What you have with this setup is the part highlighted here:

enter image description here

You can also redesign your interface to allow for several simultaneous views:

    public void ProcessProducts(ProductCategory category, IEnumerable<IProcessingOutputPresenter> presenters)
    {
        // stuff happens...
        // ProcessingResult result = <something> 
        foreach (var presenter in presenters)
            presenter.Show(result);
    }

What if you have an object, not just a function?

It's essentially the same basic idea, except that you'll typically pass the presenter (an implementation of the output boundary interface) to the constructor of the use case.
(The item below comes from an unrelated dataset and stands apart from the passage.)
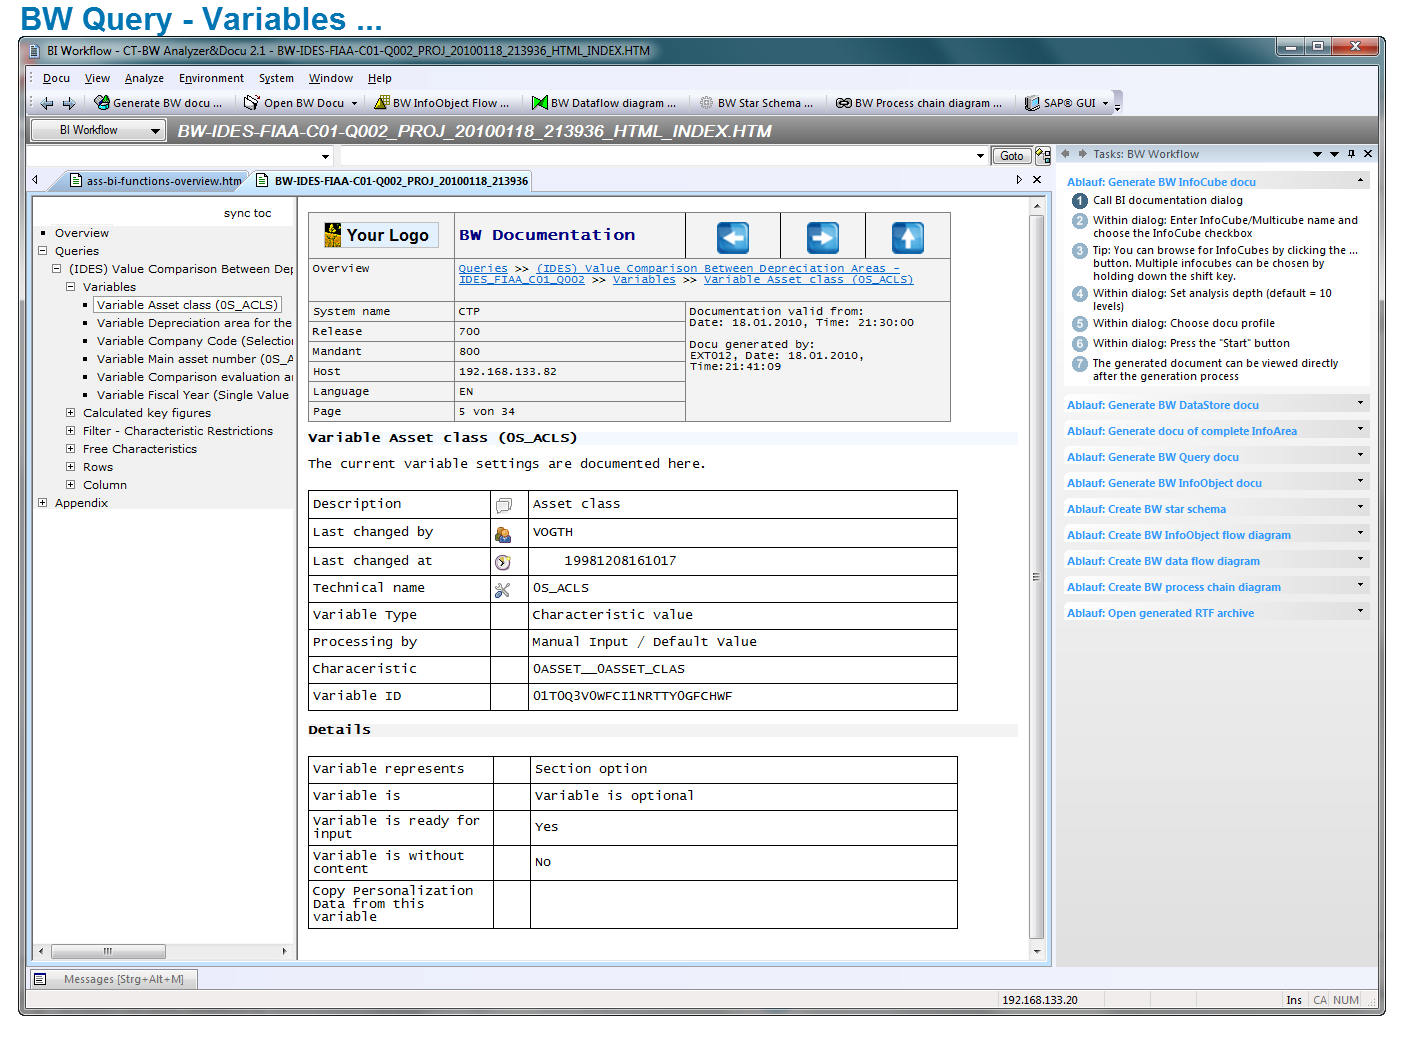Click the Goto button
The height and width of the screenshot is (1044, 1403).
pyautogui.click(x=1011, y=156)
Instead of passing the presenter from the controller as before, you might set it up in a dependency injection container, or even manually, in a composition root (e.g., in Main()):

    var cliPresenter = new CliPresenter();
    var productRepository = new ProductRepository(/* ... */);
    var productProcessor = new ProductProcessor(cliPresenter, productRepository);  // <----
    var cliController = new CliController(productProcessor);
    RunCliApplication(cliController);
    
    // (or something of the sort)

Note that the data access code has been injected in a similar way:

enter image description here

Or, if you want to be able to change the output destination dynamically, you can absolutely have your output destination be a parameter of a method of the use-case object (e.g., maybe output for different product categories should be displayed in two different views in the same application):

productProcessor.Process(trackedProducts, graphPresenter);
productProcessor.Process(untrackedProducts, listPresenter);

Same idea applies across layer boundaries

This same basic idea applies throughout the application - either call the inner layer directly, or implement an interface defined in an inner layer so that it can call you, even though that code is not aware of you.
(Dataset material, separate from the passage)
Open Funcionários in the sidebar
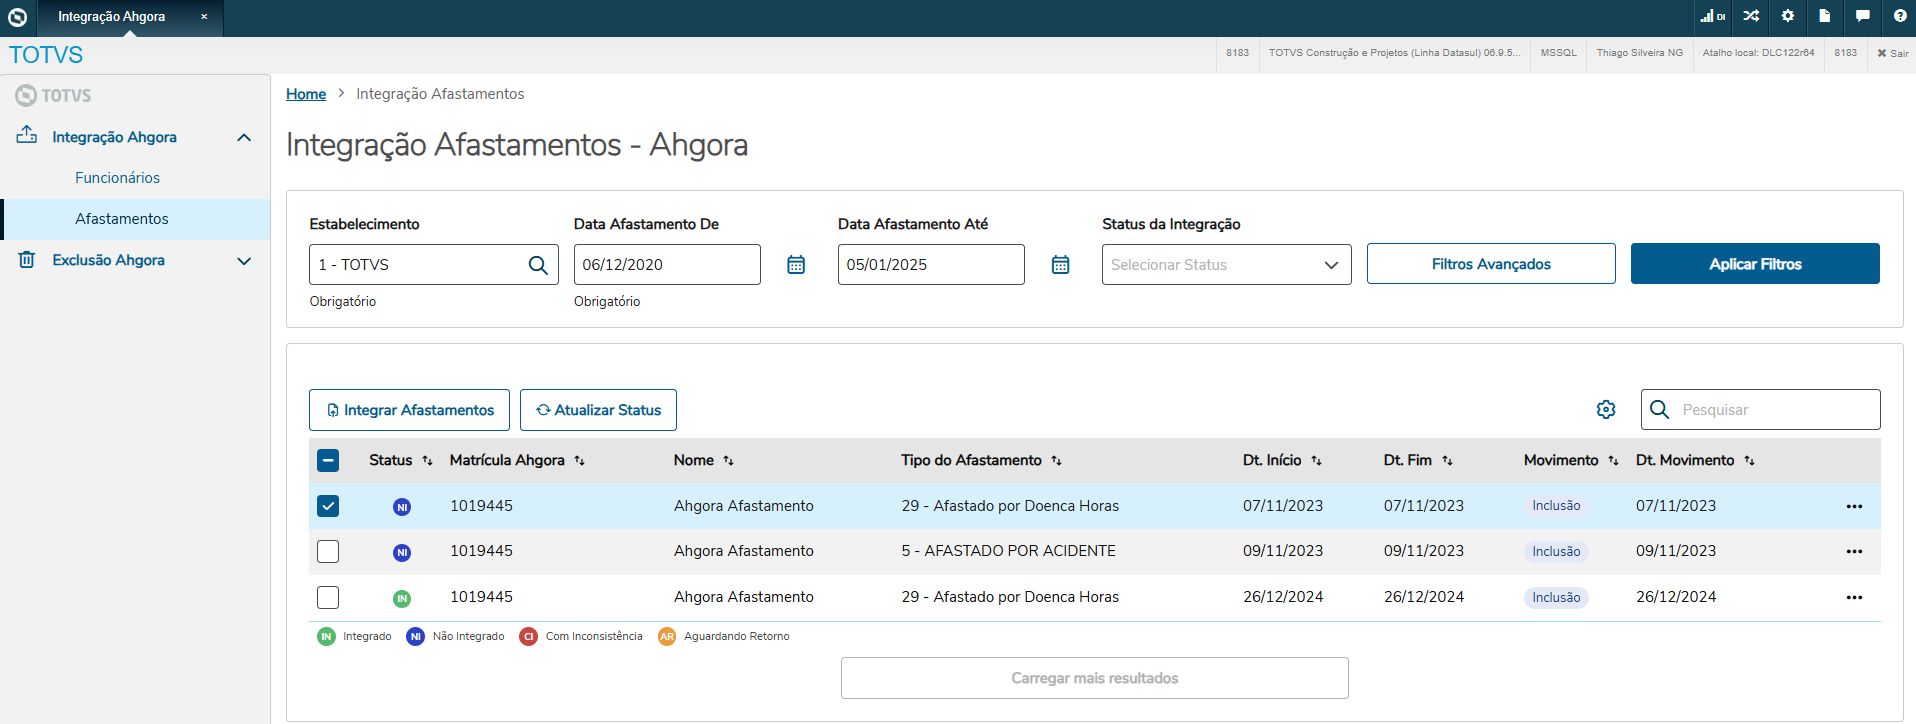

It's just that you need to apply this technique judiciously. You don't need (or want) 5 layers of abstraction that all repeat the same data structures. Because you'll get them wrong (even if you're experienced), and then you'll hesitate to redesign because it's too much work. Yes, you'll have some idea what the different architectural elements are from the initial analysis, but in general, start simple, then decompose and restructure here and there as the code becomes more complicated - preventing it from getting too tangled as you go along. You can do this because the implementation details are hidden behind the interface of your use case. You can "reshape" the insides of the inner layer as it grows in complexity.

You keep the code maintainable by noticing that it's starting to become less maintainable, and doing something about it.

Here we started with a simple function, called by a controller that was initially doing the work of the presenter as well. After a couple of refactorings, you'll be able to extract different parts, define interfaces, separate responsibilities of different subcomponents, etc - eventually approaching something that's closer to the idealized Clean Architecture.

There are two takeaways here. First, you've probably seen these techniques used outside of the context of CA; CA doesn't do anything radically new or different. There's nothing too mysterious about CA. It just gives you a way to think about these things. Second, you don't have to figure out every element of the architecture at once (in fact, you run the risk of overengineering by doing so); instead, you want to postpone some of those decisions until you see what the code is turning out to be.